Work request = Copy each line of the records below that has "Given" in it.

Input data =
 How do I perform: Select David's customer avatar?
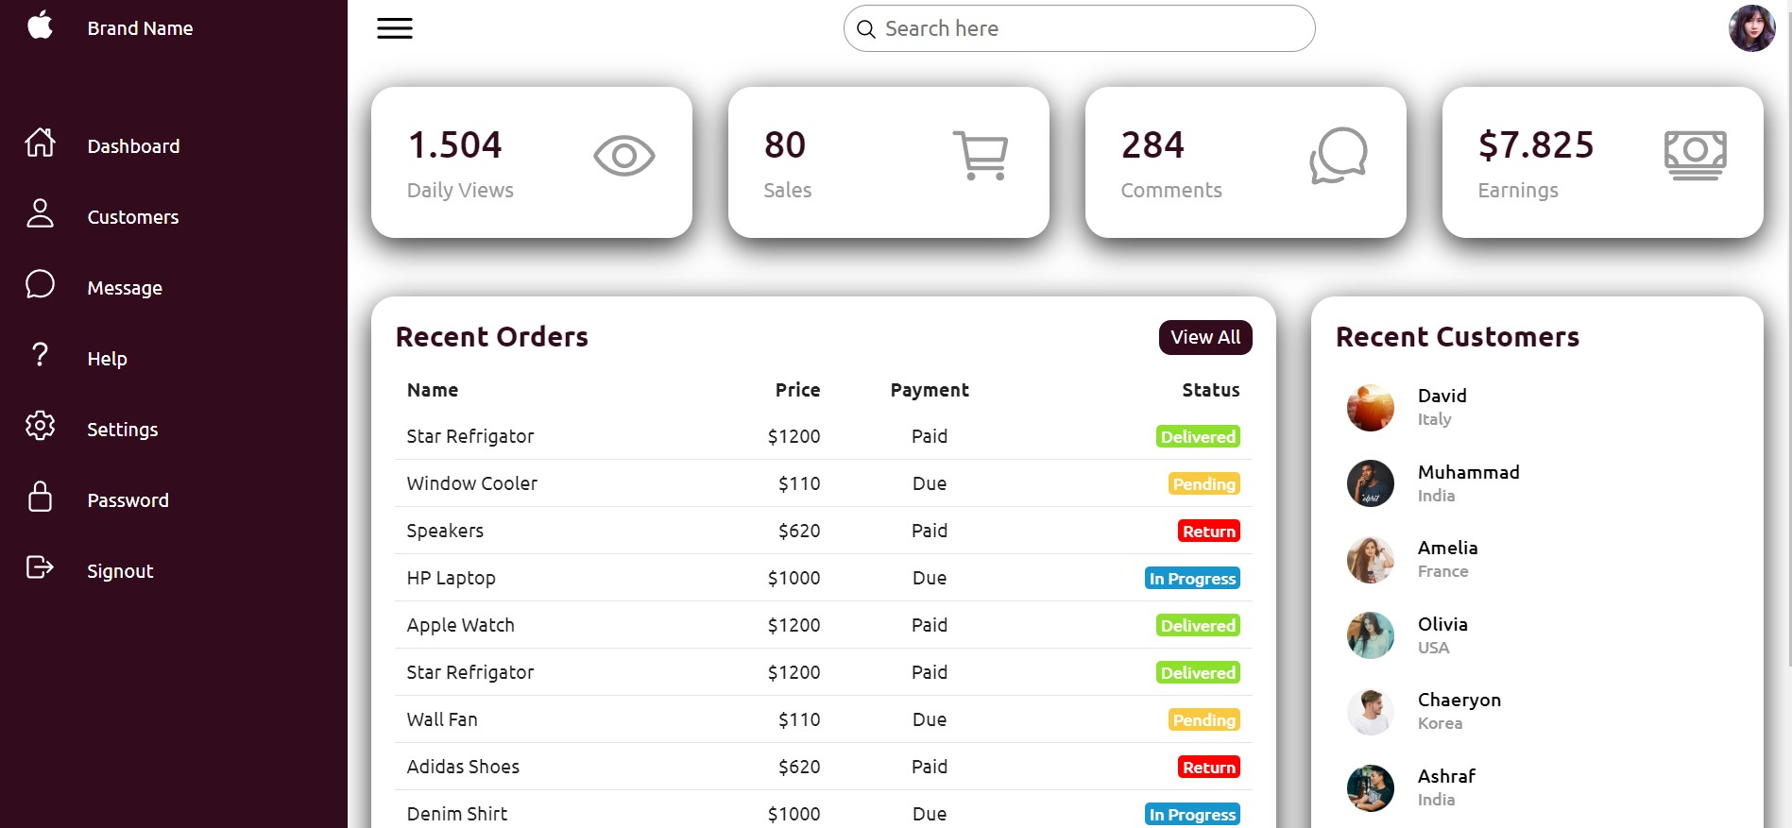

==

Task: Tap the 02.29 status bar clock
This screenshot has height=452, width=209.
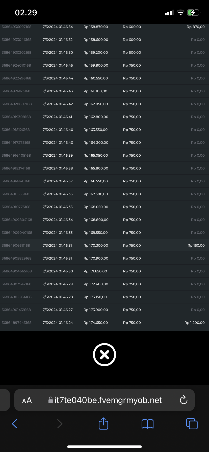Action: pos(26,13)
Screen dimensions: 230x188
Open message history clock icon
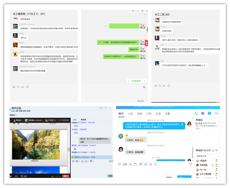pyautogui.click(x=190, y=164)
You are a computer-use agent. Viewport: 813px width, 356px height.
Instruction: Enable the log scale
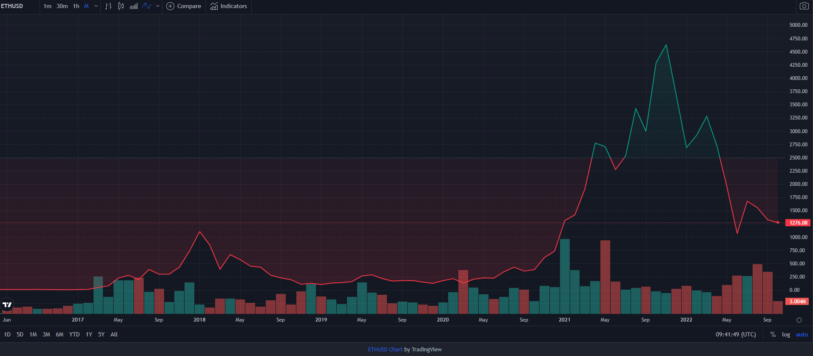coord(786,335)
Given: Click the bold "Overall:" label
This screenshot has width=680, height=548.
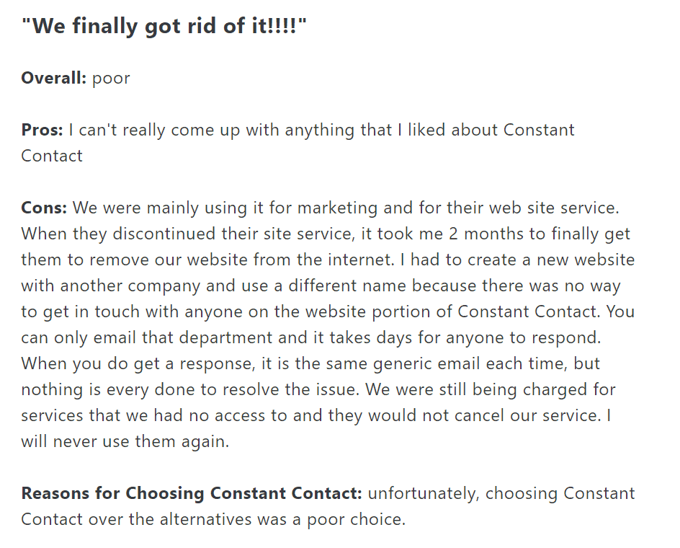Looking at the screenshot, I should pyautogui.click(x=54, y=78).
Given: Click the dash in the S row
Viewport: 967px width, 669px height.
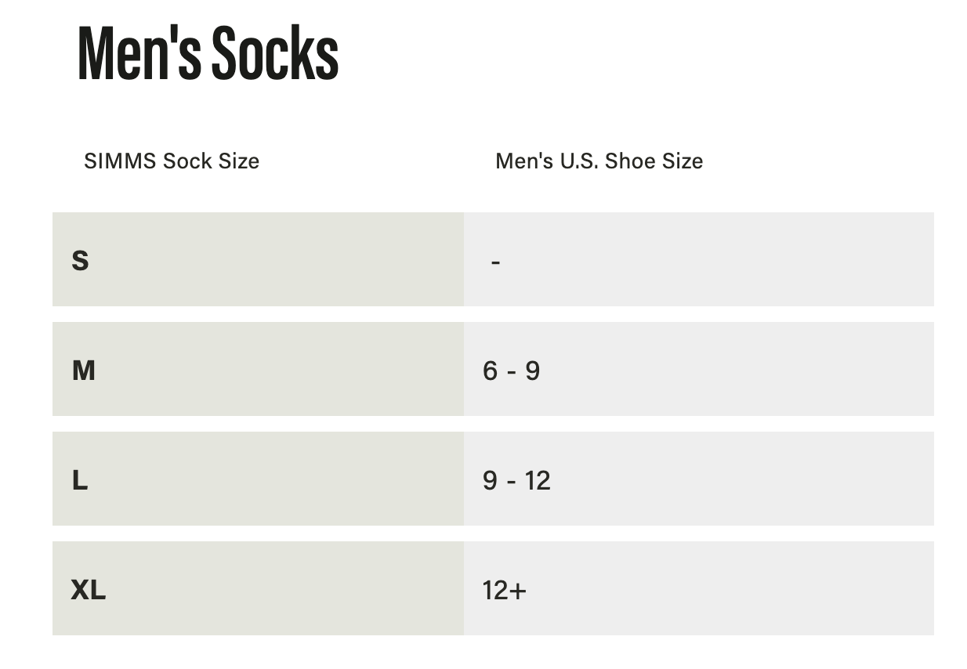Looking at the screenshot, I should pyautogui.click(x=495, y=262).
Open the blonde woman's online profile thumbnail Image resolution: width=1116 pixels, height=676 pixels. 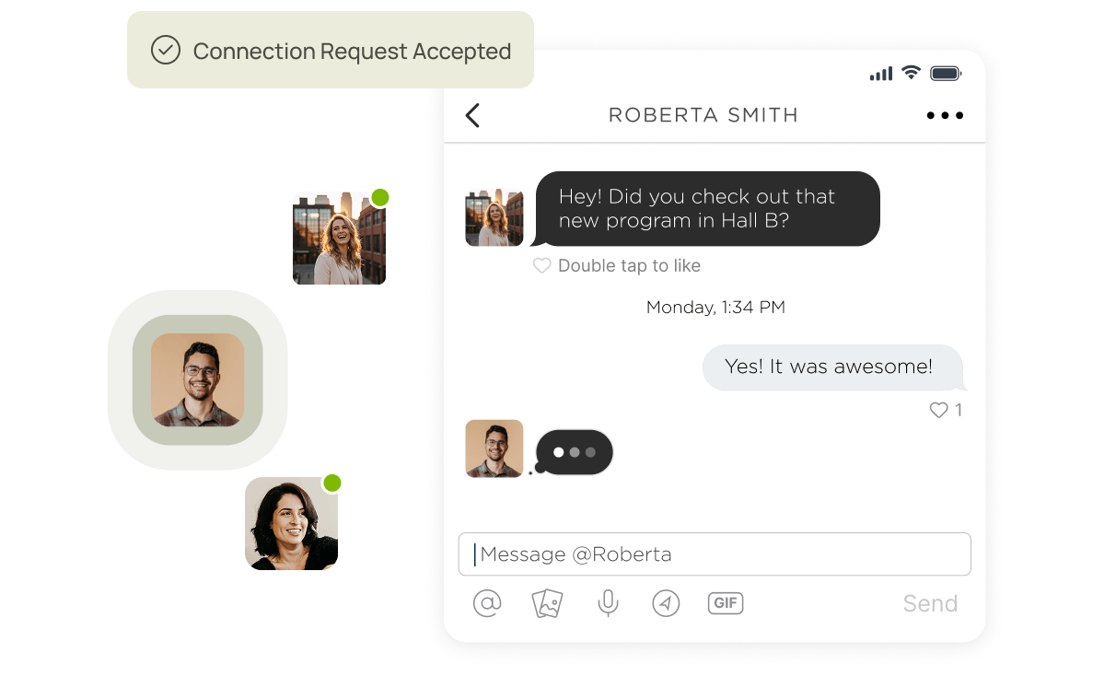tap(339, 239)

==

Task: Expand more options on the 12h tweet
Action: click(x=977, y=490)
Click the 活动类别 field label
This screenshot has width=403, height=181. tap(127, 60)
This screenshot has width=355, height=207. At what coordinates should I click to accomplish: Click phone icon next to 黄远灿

Solved exercise =
Given: Click the bold "Overall:" label
Given: Click the dash in the S row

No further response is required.